このドキュメントでは、Management API を使ってデータを Google アナリティクス アカウントにインポートする方法に関して、開発者の方向けに高度なコンセプトを説明します。
はじめに
Management API のデータ インポート機能により、Google アナリティクス アカウントのインポート データをアップロード、一覧表示、削除、取得できます。データ インポート機能のメリットの詳細については、データ インポートについてをご覧ください。
Management API には、データ インポート機能を有効にする以下の 2 つのリソースがあります。
- カスタム データソース リソース(管理画面でいうデータセット)。アップロードしたファイルのコンテナとして機能します。カスタム データソースのコレクションは、Google アナリティクスのプロパティに関連付けられるすべてのデータソースを表します。
- アップロードしたファイルを表すアップロード リソース。アップロード リソースのコレクションは、カスタム データソース / データセットにアップロードしたすべてのファイルを表します。
準備
Google アナリティクス API はすべて同じ方法でアクセスできます。Management API を使用する前に、以下のドキュメントをご覧ください。
- クライアント ライブラリのページ。API の操作に対応したプログラミング言語ごとのクライアント ライブラリ一覧を確認します。API で利用できるプログラミング言語ごとのクライアント ライブラリがまとめられています。
- リファレンス ガイド。クライアント ライブラリを使わずにデータにアクセスする API インターフェースについて確認します。
各クライアント ライブラリは、すべての Management API データにアクセスするための 1 つの Analytics サービス オブジェクトを提供します。サービス オブシェクトを作成する方法は次のとおりです。

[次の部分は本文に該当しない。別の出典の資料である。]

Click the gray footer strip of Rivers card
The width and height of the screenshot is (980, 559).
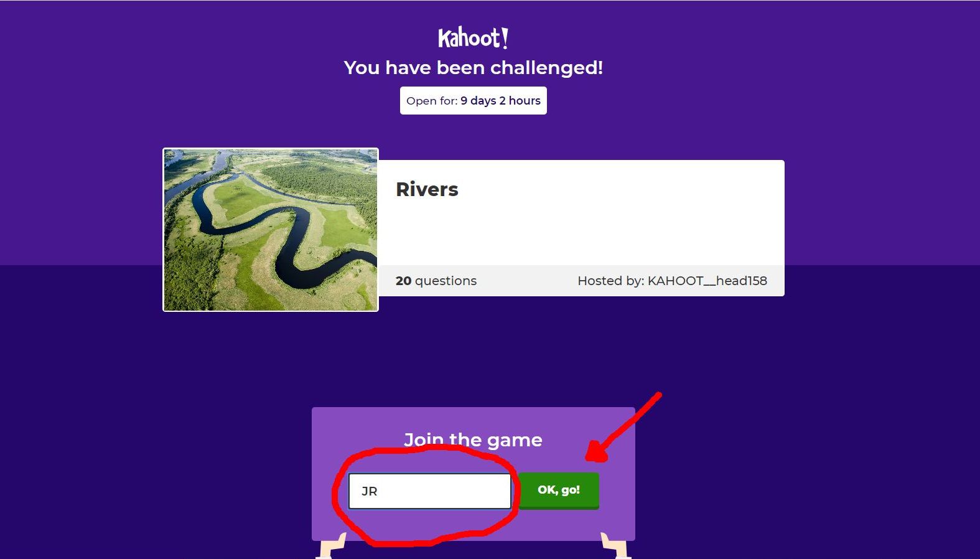581,281
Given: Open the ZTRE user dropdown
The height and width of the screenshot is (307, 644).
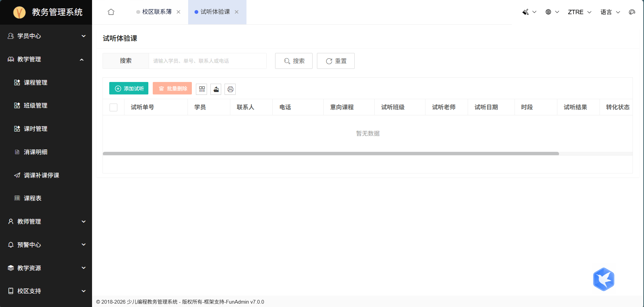Looking at the screenshot, I should [579, 12].
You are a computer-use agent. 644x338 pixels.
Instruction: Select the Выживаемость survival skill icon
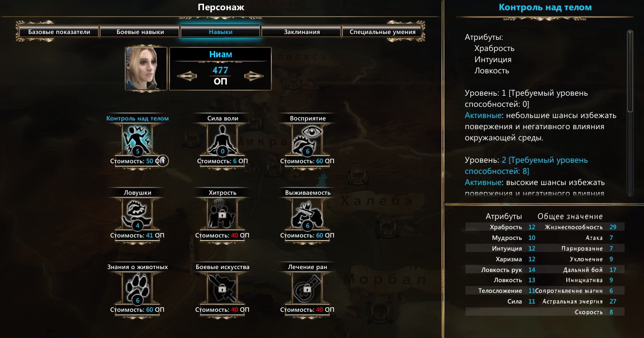[307, 214]
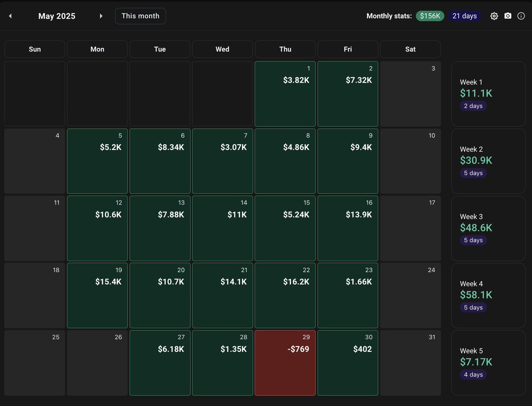
Task: Click the empty May 31 Saturday cell
Action: (x=410, y=363)
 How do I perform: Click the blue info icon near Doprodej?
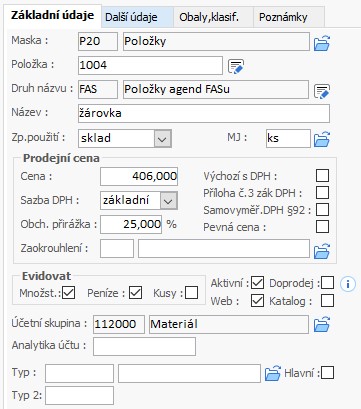348,284
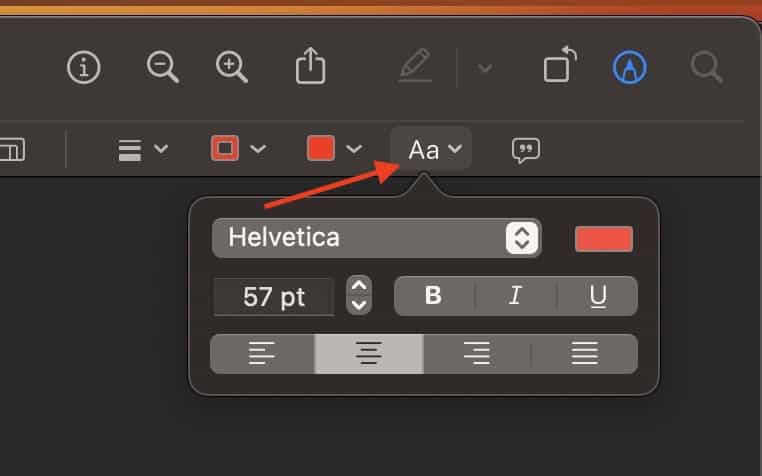Click the Search magnifier icon
The height and width of the screenshot is (476, 762).
(x=706, y=67)
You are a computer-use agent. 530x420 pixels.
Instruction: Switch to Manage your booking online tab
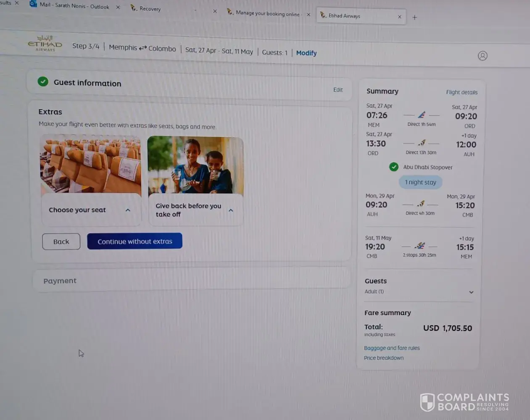tap(267, 13)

- Google Developers Console でアプリケーションを登録します。
- Google アナリティクス データへのアクセスを承認します。
- Analytics サービス オブジェクトを作成します。
上記の手順を完了していない場合は、まず Google アナリティクス API についてのチュートリアルをご覧ください。このチュートリアルでは、Google アナリティクス API アプリケーションを作成する基本的な手順を詳しく説明しています。この手順を完了すると、Google アナリティクス API を実際の作業に活用する方法を理解することができます。
使用例
データ インポート機能を使用して、ビジネスデータを Google アナリティクスのデータに統合できます。たとえば、次のデータを使用できます。
ヒットデータのインポート
払い戻しデータ
一部または全額が払い戻された e コマース トランザクションを Google アナリティクスにアップロードできます。そうすることで、Google アナリティクスの e コマース レポートのデータと処理された払い戻し額を、簡単かつ自動的に照合できます。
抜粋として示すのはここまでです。